+++ PASSAGE
Forged on the back of research conducted in Germany's largest science and technology park, Berlin's Xolo is trying to make headway on something of a holy grail for the 3D printing industry.
The science of Xolo's volumetric 3D printer, known as xolography, would go beyond additive template methods widely used today.
Whereas additive production depends on layering materials to fit the client's printing template, with the caveat these additives and computer design lend almost infinite flexibility, Xolo would instead use volumetric 3D measurements to effectively estimate printing output using light.
That should pave the way for smoother materials to be 3D printed, and for 3D manufacturing to reach new lucrative markets, based on near-instant production of intricate components in sectors like optical tech, bioprinting, dentistry and acoustics.
Xolo's 3D printing product, dubbed Xube, is another great example of next-gen deep tech rising to the forefront to open potential which verges on science fiction. The system is based on a cuvette with liquid resin absorbed continuously via a light sheet, into which additional light is channelled. The resin is enhanced using photoactive speciality chemicals, dubbed photoinitiators, to print smooth surfaces in a very short time.
Already Xolo says R&D teams from unnamed clients are exploring use of Xube technology in the optics and biomaterials industries.
Little wonder it had a fair few callers for its series A raise, which lured €8 million from a mainly German investor clientele.
They've now been backed in a series A round involving DeepTech & Climate Fonds along with HZG Group, one of the great pioneers of additive manufacturing, Kerstin and Frank Carsten Herzog, Onsight Ventures, and existing investor SquareOne.
Dirk Radzinski, Xolo co-founder and CEO, said: "Xolography represents a fundamental shift in the 3D printing industry. From hardware to materials, everything is being rethought. Our investors understand the importance of this paradigm shift and support us with their financial strength, expertise and network towards making it a success."
Speaking from HZG Group's side of the deal, managing partner Frank Carsten Herzog added: "Xolography significantly improves the resolution and volume generation rate of previous processes. This means that in the future, the process will be able to produce large numbers of highly detailed objects in a short time the economic potential is enormous."
++++++
+++ EXTRACTED ENTRIES
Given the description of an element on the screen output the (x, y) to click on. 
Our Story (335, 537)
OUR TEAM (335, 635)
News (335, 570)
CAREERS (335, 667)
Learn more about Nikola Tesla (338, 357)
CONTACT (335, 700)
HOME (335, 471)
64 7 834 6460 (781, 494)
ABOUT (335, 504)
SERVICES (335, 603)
++++++
#### TASK:
Answer from the passage on Xolo:
(a) What is Xolo's 3D printing product called?
(b) How much did the series A raise bring in?
(c) Who is Xolo's co-founder and CEO?
The records have no connection to the passage on Xolo.

#### TASK SOLUTION:
(a) Xube
(b) €8 million
(c) Dirk Radzinski